> [Exercise details]:
Pull each line holding "computer" out of the entries below.

> [Exercise material]:
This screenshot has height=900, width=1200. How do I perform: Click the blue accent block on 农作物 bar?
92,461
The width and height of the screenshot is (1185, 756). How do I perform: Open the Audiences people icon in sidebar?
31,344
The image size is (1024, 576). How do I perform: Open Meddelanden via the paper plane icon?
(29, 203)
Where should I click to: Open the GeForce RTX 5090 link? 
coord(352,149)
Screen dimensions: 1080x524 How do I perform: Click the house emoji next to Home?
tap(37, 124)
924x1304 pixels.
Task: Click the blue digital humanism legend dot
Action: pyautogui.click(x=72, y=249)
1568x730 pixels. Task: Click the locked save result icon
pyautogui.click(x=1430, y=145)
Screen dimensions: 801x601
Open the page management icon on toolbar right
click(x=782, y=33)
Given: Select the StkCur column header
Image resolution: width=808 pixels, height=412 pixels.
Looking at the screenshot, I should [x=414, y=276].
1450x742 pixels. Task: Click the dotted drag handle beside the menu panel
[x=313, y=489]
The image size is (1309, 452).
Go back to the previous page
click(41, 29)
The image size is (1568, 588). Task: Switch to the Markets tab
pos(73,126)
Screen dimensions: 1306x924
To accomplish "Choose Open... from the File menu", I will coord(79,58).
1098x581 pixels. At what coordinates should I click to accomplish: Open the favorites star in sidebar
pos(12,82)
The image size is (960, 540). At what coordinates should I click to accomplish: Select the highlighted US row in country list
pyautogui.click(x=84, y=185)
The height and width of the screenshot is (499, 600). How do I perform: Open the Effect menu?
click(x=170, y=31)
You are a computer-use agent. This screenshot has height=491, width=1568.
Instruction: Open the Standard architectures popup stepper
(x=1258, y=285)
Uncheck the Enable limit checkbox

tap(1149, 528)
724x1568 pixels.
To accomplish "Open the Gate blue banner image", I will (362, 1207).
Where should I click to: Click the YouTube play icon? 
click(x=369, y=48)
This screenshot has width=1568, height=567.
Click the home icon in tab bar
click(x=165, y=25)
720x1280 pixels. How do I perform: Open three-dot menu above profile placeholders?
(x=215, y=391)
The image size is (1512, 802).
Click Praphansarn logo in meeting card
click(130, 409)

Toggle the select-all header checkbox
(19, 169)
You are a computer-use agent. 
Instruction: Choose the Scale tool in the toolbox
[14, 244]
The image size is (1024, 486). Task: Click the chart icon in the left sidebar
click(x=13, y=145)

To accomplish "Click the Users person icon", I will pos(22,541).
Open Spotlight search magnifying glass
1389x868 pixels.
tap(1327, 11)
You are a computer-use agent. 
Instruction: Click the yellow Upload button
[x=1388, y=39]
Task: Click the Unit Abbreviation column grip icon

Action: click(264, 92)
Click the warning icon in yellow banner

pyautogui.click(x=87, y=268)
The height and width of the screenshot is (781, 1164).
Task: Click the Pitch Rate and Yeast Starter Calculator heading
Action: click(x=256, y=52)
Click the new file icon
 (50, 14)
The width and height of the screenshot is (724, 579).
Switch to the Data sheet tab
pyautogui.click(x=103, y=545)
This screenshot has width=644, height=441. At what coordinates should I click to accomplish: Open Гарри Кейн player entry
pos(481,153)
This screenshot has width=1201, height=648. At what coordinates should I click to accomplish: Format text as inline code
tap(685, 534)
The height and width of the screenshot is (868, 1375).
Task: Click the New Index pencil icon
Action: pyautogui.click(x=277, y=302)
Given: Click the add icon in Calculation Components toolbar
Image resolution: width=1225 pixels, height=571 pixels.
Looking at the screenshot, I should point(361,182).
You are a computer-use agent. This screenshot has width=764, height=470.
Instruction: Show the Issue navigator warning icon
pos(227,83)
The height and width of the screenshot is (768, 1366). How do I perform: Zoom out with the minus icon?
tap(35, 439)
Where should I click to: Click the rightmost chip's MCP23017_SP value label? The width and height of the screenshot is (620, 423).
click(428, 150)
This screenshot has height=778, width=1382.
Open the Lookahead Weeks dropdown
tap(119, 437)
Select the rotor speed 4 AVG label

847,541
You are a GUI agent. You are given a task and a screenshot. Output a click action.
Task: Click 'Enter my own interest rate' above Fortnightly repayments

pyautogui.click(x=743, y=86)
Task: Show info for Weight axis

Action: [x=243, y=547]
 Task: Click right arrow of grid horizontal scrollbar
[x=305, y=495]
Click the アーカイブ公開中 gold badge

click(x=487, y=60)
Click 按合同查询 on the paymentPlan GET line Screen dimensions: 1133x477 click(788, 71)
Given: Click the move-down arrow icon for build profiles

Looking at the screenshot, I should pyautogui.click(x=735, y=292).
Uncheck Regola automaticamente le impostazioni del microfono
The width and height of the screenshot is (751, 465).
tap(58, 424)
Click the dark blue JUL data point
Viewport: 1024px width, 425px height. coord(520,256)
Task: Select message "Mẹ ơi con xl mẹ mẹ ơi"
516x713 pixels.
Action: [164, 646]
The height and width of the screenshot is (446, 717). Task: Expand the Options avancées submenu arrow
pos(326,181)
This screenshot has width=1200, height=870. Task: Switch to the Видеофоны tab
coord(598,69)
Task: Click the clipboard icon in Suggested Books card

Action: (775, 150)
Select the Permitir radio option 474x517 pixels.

> [Written reply]:
You are a computer-use agent. This screenshot has height=491, width=1568.
You are a computer-use agent. 
You are a computer-use agent. 
You are a computer-use agent. This screenshot has width=764, height=470.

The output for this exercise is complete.